Первые клинические симптомы появляются в возрасте 1—3 лет. Характерны следующие симптомы: телеангиэктазии, особенно на склерах, прогрессирующие мозжечковые расстройства в виде атаксии, интенционного тремора, скандированной речи, нистагма. Постепенно присоединяются экстрапирамидные симптомы: гипомимия, гиперкинезы, монотонность, слабая модулированность речи. Часто больные отстают в умственном развитии.
Наряду с кожными и неврологическими проявлениями при синдроме Луи-Бар наблюдается склонность к заболеванию легких и дыхательных путей, что может привести к бронхоэктазии, пневмосклерозу. Частые заболевания системы органов дыхания, вероятно, обусловлены дисгаммаглобулинемией. Синдром Луи-Бар относят к иммунодефицитным состояниям.

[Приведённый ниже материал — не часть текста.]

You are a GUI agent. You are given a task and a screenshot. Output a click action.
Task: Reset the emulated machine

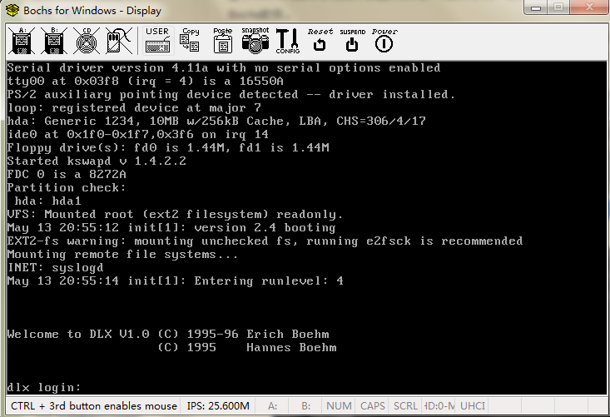[x=320, y=40]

Цереброретиналъный ангиоматоз Гиппеля — Линдау
Тип наследования цереброретинального ангиоматоза Гиппеля — Линдау аутосомно-доминантный с неполной пенетрантностью. Лица мужского пола болеют чаще. При обследовании наиболее отчетливые изменения обнаруживаются на глазном дне: ангиоматоз сетчатки, множественные аневризмы, кисты, дегенерация сетчатки. Оба глаза поражаются в 50% случаев. Помимо глазных изменений, отмечаются симптомы поражения мозжечка — атаксия, нистагм, скандированная речь, адиадохокинез. В мозжечке патоморфологически обнаруживаются множественные кисты. В неврологическом статусе выявляются также признаки внутричерепной гипертензии.
Заболевание неуклонно прогрессирует. Для лечения применяют дегидратационные средства, рентгенотерапию.